Published September 20, 2008
Source: Businesstimes.com
By CONRAD TAN

STOCKS in Asia soared yesterday, after news that the US government is preparing a plan for a mass rescue of the financial sector and regulators in the US and UK moved to ban the short-selling of stocks.



Hong Kong's Hang Seng Index jumped 9.6 per cent, erasing almost all its losses earlier this week, led by Chinese banks and insurers that rose more than 16 per cent.

Here, the Straits Times Index ended 5.8 per cent higher after climbing as much as 6.5 per cent earlier in the day, recouping all its losses suffered during four straight days of declines earlier in the week. The jump was the biggest in percentage terms since August 20 last year.


But interbank lending rates here and elsewhere remained unusually high, although they fell from earlier peaks. That suggests strains from the crisis sweeping through global financial markets have not gone away, a day after central banks worldwide flooded the banking system with billions of dollars in additional liquidity in a desperate bid to keep interbank markets functioning properly.
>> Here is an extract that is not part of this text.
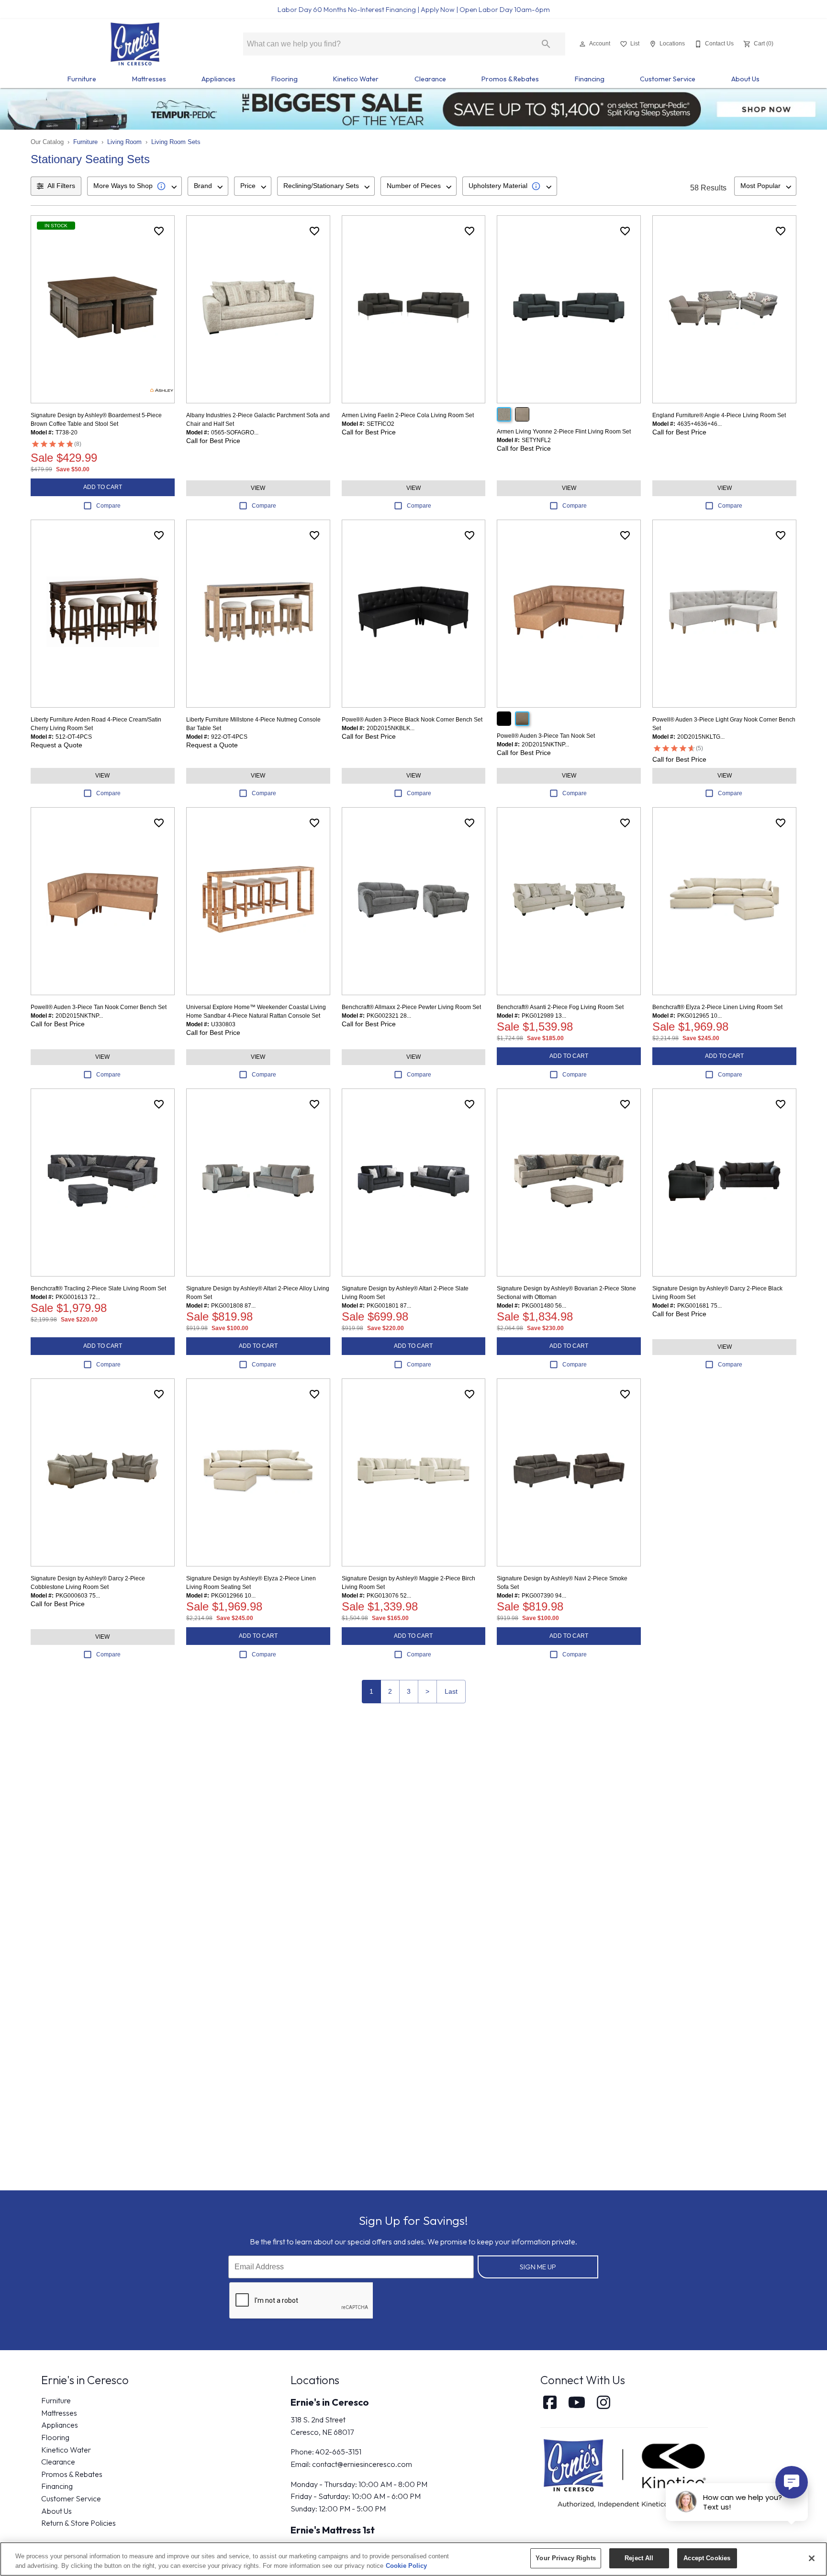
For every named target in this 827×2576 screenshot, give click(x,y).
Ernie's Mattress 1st (333, 2530)
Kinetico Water (356, 79)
The Singapore interbank offered rate or Sibor for overnight US-dollar loans halved to 3.25 per cent from 6.58 per cent. US-dollar domestic interbank rates for longer maturities also eased, following similar declines in US-dollar interbank rates in Europe and elsewhere on Thursday. But interbank rates in most markets, including Singapore, are still much higher than they were a week earlier - a sign that banks remain cautious about lending to each other amid worries about more financial institutions failures.

The Singapore Exchange said last night that all of investment bank Lehman Brothers' trading positions here have been settled or transferred to other brokers and that Lehman - which filed for bankruptcy in the US on Monday - no longer has any outstanding financial obligations to the exchange.